In the 19th century, the town council met in the house of the mayor at the time. This arrangement continued until the early 20th century when the council led by the mayor, Paul Joseph Richard, decided to establish a combined town hall and school. The site they selected was a former sheepfold a short distance to the north of the Church of Saint-Mélaine. The new building was designed in the neoclassical style, built in ashlar stone and completed in 1908. The design involved a symmetrical main frontage of five bays facing onto what is now Place de la République. The outer bays contained segmental headed doorways, one for boys and one for girls. The other bays on the ground floor were fenestrated by tripartite casement windows while the bays on the first floor were all fenestrated by bi-partite casement windows. At roof level, there was a clock, flanked by pilasters supporting a triangular pediment, above the central bay.

Internally, there were two classrooms for boys, two classrooms for girls, and a municipal office as well as accommodation for the teachers. After the building was now longer required for municipal purposes, it continued to serve as a school and later became the École élémentaire Jules-Ferry.

After the Second World War, the area to the northeast of the old town centre was designated a zone à urbaniser par priorité (priority regeneration zone). A temporary town hall was established opposite the Maison Jeunes et Culture (Youth and Culture Centre), now known as "MJC Lorraine", on Rue de Lorraine. However, in the 1970s, following a substantial increase in population, the council led by the mayor, Richard Pouille, decided to commission a more substantial town hall. The site they selected was on the northeastern side of Rue de Parme in the centre of the new regeneration area. The new building was designed in the modern style, built in concrete and glass with black cladding and was completed in 1980.

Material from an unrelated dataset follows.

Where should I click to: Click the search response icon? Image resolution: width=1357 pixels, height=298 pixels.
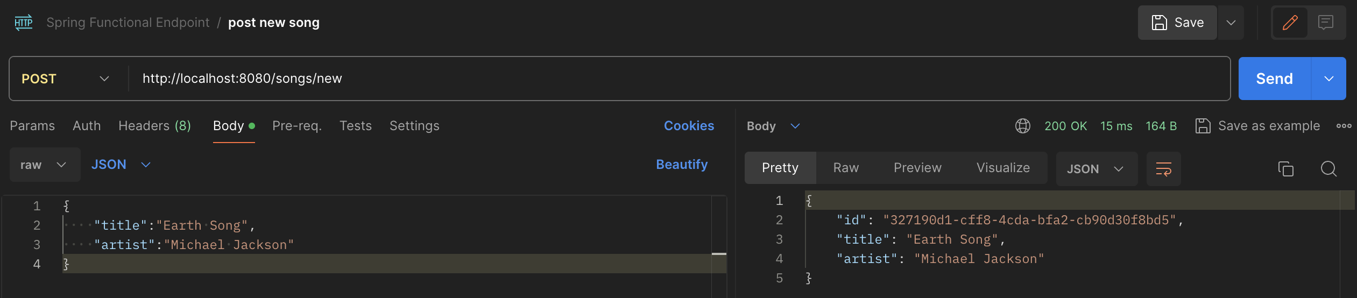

The design involved a hexagonal three-storey tower sitting on a podium. The first two storeys of the tower were faced with alternating bands of glass and black cladding, while the third storey of the tower was fenestrated in a similar style, but the shape was truncated on two sides. Internally, the principal room was the Salle du Conseil (council chamber), which was decorated with a fine mural painted by Françoise Malaprade and entitled "La Fête Républicaine". It was 9.25 meters long and 2.85 meters high and was completed shortly before the opening of the building.

A major programme of refurbishment works, involving the replacement of the ceilings and partitions on the ground floor, was completed at a cost of €400,000 in February 2025.